Он отпил щедрую порцию рома, как будто уже провожал «старый» режим.
— Это кто же у тебя такой продвинутый? — удивился я, а про себя подумал, уж не «коллега» попаданец ли.
— Просто мы, в отличие от вас, в догмы партийные не верим и не верили. А сейчас — глянь, что происходит? Все забугорное ценится. Скоро в рот им заглядывать будем. А в республиках этносы заволновались, что-то им свободы резко захотелось, и дефицит растет. В прессе такого не скажут, но ведь у меня в разных областях и республиках кенты имеются.
Я не стал делать вид, что удивлён, хотя любой другой на моём месте сейчас бы или смеялся, или сидел, как мешком огретый.
— Ты прав, официально пока у нас все хорошо. Упор делаем на перестройку и роль партии.
— Да херня эта ваша перестройка, — махнул рукой Гоша. — Русскому человеку либо железный кулак, либо бардак. А в Бога мы не веруем, почти семьдесят годков отучали.
— Да кто же спорит… Только я верю, что при любом раскладе страна наша выкарабкается и на ноги встанет.

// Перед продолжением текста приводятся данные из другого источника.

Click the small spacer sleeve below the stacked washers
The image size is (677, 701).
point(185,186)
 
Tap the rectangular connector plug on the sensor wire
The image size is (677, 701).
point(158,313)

— Не знал я, что ты такой патриот, — вскинул на меня стриженную бровь Гоша.
— Я оптимист…
— Ну я и говорю, в СССР это то же самое.
Мы еще немного посидели. Обсудили план дальнейших действий. Гоша сообщил, что приехал не один. Часть его людей уже обосновалась в гостинице. Я сначала хотел ему за них высказать, а потом вдруг подумал, что помощь его подручных может нам понадобиться. Хорошо все-таки, что у меня друг бандит…
г. Литейск, Центральный рынок.
Двое молодчиков с глазами хмурых горилл и грубо вырубленными подбородками, натянув поглужбе драповые кепочки и приподняв воротники кожанок, прохаживались между рядами в огромном торговом зале с пятиметровым потолком. Всюду бойко шла торговля. На рынке, в отличие от магазина, из продуктов купить можно было практически все. От семечек до икры, от капусты до кефира. Но, если в госмагазинах цены держались на одном уровне, то тут они могли ползти. И преимущественно — вверх. Частное предпринимательство в СССР запрещено, а кооператоры еще не народились. Я помнил (по образованию из прошлой жизни — все-таки историк) что официально власть разрешит кооперативное движение в следующем, 1987-м, в порядке эксперимента, и лишь в 1988-м будет принят закон о кооперативах. А сейчас единственной законной деятельностью, приносящей доход в собственный карман, являлась торговля на рынке продукцией выращенной в своем подсобном хозяйстве.